メガネのテンプルや智をヤットコで広げても大丈夫?フレーム調整の注意点を解説

メガネ、サングラス

メガネの掛け心地を調整するために、テンプル(つる)や智(ヨロイ)部分を工具で広げる方法を見かけることがあります。しかし、メガネは細かい部品の組み合わせで作られているため、使う工具や力加減を間違えるとフレームが変形したり、折れてしまう可能性があります。この記事では、メガネをヤットコで調整する場合の注意点や、家庭でできる範囲の調整方法について解説します。

メガネの智(ヨロイ)やテンプルとはどこの部分?

メガネの「智(ヨロイ)」とは、フロントフレームとテンプル(耳にかけるつる)をつなぐ部分のことです。蝶番(ヒンジ)が取り付けられている重要な場所で、開閉や掛け心地に大きく関係します。

テンプルはメガネを耳に固定するための部品で、広げたり曲げたりすることで顔幅や耳への当たり具合を調整できます。

ただし、この部分は見た目以上に繊細です。

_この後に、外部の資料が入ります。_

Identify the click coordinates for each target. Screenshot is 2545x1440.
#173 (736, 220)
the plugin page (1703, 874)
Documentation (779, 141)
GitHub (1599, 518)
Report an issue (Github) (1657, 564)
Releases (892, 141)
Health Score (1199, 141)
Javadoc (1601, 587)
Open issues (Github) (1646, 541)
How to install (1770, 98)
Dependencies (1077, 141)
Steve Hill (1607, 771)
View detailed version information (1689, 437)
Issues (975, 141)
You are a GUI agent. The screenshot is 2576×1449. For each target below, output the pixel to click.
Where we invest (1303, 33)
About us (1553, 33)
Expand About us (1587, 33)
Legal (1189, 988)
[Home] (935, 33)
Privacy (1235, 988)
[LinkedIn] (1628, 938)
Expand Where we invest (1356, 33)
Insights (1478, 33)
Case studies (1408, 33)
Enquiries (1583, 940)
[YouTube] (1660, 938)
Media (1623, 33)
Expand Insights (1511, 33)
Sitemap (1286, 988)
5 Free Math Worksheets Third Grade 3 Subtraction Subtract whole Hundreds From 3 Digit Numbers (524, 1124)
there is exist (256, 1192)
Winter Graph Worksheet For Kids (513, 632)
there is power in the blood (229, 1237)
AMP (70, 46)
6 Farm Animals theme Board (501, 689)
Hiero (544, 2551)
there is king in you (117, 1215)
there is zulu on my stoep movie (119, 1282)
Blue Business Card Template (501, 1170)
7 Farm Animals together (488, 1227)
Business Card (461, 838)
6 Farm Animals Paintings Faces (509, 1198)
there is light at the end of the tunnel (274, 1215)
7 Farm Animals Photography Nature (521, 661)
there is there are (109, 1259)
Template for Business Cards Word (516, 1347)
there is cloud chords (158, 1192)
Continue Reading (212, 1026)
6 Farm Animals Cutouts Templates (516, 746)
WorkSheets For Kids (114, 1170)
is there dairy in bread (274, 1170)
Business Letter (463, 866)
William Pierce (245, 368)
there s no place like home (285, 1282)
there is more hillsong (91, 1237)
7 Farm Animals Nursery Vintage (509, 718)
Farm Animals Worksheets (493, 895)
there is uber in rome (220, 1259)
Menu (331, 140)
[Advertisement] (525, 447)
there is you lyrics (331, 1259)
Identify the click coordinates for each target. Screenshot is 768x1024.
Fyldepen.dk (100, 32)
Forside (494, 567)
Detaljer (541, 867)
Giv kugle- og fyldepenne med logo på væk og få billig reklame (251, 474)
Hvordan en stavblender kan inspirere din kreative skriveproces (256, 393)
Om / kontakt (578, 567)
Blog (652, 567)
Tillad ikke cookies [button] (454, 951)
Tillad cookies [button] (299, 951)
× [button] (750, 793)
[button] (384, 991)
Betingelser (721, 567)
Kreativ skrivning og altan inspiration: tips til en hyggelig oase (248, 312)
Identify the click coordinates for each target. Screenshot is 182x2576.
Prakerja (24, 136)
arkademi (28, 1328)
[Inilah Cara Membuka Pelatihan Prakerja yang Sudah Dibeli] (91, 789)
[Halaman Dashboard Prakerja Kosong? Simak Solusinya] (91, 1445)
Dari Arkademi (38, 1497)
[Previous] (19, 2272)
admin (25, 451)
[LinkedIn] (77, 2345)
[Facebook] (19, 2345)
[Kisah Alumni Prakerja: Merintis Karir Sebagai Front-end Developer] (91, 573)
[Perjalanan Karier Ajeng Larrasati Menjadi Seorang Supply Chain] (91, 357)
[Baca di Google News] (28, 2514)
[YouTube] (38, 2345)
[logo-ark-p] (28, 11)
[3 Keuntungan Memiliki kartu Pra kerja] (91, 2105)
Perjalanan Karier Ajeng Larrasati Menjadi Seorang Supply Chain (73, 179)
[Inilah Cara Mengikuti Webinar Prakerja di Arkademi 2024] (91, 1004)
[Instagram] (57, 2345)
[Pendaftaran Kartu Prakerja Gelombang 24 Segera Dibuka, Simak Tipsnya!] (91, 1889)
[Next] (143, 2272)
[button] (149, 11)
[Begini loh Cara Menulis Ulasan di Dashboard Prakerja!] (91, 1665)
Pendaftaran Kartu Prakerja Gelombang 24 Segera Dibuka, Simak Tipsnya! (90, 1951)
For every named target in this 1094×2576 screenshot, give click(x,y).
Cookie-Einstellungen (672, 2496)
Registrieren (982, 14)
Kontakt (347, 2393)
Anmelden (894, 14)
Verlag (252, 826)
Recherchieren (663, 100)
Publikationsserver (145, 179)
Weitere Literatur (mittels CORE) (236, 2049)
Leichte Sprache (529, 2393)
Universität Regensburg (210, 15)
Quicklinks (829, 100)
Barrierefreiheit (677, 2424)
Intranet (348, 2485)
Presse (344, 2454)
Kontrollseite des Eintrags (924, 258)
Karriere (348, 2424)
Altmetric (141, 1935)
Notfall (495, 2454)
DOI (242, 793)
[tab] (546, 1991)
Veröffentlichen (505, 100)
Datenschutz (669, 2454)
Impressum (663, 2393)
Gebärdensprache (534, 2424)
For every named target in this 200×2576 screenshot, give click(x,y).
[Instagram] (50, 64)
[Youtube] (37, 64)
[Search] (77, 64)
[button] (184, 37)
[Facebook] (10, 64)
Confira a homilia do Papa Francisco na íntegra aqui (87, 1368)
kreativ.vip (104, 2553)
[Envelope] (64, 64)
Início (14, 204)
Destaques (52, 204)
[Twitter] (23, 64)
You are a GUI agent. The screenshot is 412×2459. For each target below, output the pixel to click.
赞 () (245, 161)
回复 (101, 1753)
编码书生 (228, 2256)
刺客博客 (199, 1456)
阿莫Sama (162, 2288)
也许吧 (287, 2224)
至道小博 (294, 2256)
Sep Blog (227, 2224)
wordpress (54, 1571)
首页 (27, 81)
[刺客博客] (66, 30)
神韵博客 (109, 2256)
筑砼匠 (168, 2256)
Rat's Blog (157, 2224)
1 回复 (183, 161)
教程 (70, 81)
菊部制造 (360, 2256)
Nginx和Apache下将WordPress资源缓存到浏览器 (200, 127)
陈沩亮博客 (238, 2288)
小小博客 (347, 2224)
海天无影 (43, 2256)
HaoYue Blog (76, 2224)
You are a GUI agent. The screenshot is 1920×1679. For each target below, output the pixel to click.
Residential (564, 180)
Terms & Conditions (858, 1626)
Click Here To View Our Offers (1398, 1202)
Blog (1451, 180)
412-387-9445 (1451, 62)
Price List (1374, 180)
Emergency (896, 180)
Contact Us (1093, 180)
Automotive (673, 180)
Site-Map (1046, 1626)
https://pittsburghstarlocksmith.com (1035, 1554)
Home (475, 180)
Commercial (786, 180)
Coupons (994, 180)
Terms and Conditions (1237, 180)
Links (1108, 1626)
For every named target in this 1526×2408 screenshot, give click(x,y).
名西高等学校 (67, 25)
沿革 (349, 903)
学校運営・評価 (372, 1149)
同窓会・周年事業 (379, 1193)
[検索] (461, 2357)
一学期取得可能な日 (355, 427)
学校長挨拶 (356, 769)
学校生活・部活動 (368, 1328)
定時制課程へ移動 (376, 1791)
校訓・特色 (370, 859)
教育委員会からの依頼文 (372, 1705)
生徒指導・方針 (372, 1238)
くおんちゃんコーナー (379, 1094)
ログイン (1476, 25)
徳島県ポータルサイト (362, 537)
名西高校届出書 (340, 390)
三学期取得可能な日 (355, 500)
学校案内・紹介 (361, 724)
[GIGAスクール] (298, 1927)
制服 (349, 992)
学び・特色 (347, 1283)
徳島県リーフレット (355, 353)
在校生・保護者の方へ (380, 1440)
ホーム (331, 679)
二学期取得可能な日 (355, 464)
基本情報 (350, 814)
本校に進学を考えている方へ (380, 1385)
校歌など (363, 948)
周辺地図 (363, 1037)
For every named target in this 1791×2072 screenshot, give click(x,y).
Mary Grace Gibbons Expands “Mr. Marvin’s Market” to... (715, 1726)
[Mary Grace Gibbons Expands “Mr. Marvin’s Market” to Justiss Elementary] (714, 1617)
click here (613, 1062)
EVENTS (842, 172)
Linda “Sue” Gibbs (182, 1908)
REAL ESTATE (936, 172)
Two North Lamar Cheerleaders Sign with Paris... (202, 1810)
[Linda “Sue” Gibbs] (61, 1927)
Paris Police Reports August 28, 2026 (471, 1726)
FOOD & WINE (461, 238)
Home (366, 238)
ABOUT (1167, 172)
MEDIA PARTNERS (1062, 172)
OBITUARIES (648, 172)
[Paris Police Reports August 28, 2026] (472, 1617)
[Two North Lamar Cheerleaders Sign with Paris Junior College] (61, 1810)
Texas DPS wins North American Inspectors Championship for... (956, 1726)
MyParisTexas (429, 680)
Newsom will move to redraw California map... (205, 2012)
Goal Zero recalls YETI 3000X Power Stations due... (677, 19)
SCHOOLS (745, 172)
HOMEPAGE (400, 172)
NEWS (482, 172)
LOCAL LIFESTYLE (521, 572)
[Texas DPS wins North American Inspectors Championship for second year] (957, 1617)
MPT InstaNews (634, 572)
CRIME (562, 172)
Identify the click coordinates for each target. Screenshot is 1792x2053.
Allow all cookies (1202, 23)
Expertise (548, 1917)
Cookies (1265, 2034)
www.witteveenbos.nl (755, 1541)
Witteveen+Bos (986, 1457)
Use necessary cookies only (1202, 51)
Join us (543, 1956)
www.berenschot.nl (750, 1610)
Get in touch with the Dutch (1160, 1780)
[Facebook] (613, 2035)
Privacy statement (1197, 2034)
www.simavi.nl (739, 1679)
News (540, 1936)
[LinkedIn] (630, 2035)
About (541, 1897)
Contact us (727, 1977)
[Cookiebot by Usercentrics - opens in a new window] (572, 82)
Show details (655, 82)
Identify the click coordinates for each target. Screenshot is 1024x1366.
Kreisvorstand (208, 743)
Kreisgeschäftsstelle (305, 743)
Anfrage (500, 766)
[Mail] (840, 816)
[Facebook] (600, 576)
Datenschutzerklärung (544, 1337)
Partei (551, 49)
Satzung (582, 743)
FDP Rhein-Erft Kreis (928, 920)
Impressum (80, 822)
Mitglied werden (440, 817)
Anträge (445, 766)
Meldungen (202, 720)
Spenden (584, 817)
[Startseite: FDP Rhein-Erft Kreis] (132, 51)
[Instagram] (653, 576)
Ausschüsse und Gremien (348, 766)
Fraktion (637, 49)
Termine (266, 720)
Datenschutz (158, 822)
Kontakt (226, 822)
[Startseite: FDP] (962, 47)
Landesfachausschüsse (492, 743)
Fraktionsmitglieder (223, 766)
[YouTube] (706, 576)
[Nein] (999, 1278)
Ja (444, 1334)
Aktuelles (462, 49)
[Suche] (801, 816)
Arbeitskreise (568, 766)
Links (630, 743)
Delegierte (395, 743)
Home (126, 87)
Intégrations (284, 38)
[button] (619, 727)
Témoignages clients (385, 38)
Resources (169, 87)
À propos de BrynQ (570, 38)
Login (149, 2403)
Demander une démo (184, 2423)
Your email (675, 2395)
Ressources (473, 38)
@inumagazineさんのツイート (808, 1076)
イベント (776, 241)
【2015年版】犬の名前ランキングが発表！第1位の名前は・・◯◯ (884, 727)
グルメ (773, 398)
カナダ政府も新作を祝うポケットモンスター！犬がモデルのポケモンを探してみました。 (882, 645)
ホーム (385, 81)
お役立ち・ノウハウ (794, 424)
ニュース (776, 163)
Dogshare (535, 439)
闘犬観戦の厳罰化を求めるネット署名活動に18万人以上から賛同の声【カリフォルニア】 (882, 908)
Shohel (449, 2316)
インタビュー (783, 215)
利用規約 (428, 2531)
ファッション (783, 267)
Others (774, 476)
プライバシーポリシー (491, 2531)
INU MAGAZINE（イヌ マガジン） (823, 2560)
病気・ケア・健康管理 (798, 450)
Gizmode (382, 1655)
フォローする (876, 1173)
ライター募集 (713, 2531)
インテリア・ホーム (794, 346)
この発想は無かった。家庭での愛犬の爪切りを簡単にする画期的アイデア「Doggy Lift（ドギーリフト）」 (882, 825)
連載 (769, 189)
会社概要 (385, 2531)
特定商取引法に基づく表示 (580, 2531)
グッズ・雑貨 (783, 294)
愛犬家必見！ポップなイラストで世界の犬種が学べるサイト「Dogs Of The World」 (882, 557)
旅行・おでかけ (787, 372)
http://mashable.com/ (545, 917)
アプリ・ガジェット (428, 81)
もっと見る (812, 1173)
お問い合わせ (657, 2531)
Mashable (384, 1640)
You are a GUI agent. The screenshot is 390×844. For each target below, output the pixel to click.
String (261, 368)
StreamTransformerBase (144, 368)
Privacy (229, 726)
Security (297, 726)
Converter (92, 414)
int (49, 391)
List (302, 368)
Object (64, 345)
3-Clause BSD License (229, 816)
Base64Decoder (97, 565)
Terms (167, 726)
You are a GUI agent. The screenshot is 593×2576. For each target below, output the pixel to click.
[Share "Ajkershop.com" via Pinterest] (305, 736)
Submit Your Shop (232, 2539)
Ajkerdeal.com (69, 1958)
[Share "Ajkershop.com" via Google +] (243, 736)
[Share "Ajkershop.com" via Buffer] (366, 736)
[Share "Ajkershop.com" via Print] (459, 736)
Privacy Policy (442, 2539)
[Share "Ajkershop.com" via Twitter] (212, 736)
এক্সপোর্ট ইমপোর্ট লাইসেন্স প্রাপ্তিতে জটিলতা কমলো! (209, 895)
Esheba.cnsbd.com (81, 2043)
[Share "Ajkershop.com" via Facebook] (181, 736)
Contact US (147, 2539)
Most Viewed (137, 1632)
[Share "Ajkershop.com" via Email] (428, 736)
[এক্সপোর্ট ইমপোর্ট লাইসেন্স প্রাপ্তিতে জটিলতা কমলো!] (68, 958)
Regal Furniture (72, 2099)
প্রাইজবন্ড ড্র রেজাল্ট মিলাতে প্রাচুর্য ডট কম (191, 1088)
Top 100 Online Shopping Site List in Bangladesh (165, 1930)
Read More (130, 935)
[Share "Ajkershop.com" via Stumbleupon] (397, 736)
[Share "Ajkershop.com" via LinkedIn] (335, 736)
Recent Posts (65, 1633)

特に金属フレームでも、強い力を一点にかけると金属疲労による破損につながることがあります。

アクセサリー用の平ヤットコはメガネ調整に使える?

アクセサリー制作などで使う平ヤットコは、形状としては金属をつかむことができます。しかし、メガネ調整用として作られた工具とは目的が異なります。

アクセサリー用のヤットコは、金属を曲げたり固定したりする用途が多く、メガネのフレームを傷つけないための保護加工がされていない場合があります。

例えば、先端にギザギザがあるヤットコでフレームを挟むと、表面に傷が付いたり、メッキが剥がれたりする可能性があります。使用する場合は、工具の先端を保護するなど細心の注意が必要です。

2000円程度のブルーライトメガネでも折れる可能性はある?

価格が安いメガネだから必ず弱い、高価なメガネだから絶対に壊れないというわけではありません。ただし、低価格帯のメガネは素材や加工方法によって耐久性に差が出ることがあります。

金属フレームの場合でも、フレーム部分が細いものや、軽量化された素材を使ったものは、無理な力を加えると変形する可能性があります。

特に智の部分は蝶番周辺に力が集中するため、広げようとして急に力を加えると、折れるより先に曲がったり、溶接部分が外れたりすることがあります。

自分で調整する場合の安全な方法

メガネの掛かり具合を少し調整したい場合でも、いきなりヤットコで大きく広げるのは避けたほうが安全です。

どうしても調整する場合は、フレームを温めすぎないよう注意しながら、少しずつ状態を確認します。また、工具を使う場合はフレームを傷つけないよう、先端に保護材を付ける方法があります。

例えば、テンプルの開き具合が少し気になる程度なら、購入した眼鏡店やメガネショップで無料または低料金で調整してもらえる場合があります。

メガネ調整をお店に任せたほうがよいケース

以下のような場合は、自分で加工するよりメガネ店に相談するほうが安心です。

状態 理由
智部分を大きく広げたい 蝶番や接合部分に負担がかかるため
フレームが高価・特殊素材 修理が難しくなる可能性があるため
左右のバランスが悪い 専用工具で微調整が必要なため
すでに曲がりやヒビがある 破損につながる可能性があるため

メガネ店では専用工具や固定器具を使って調整するため、家庭の工具よりも安全に作業できます。

まとめ

メガネの智やテンプルをヤットコで広げることは可能な場合もありますが、アクセサリー用の平ヤットコはメガネ調整専用ではないため、傷や破損のリスクがあります。

2000円程度のブルーライトメガネでも、金属フレームだから安心というわけではなく、力のかけ方によっては折れたり変形したりする可能性があります。

少しの調整なら慎重に行う方法もありますが、大きく形を変えたい場合や不安がある場合は、メガネ店で調整してもらうのが最も安全な方法です。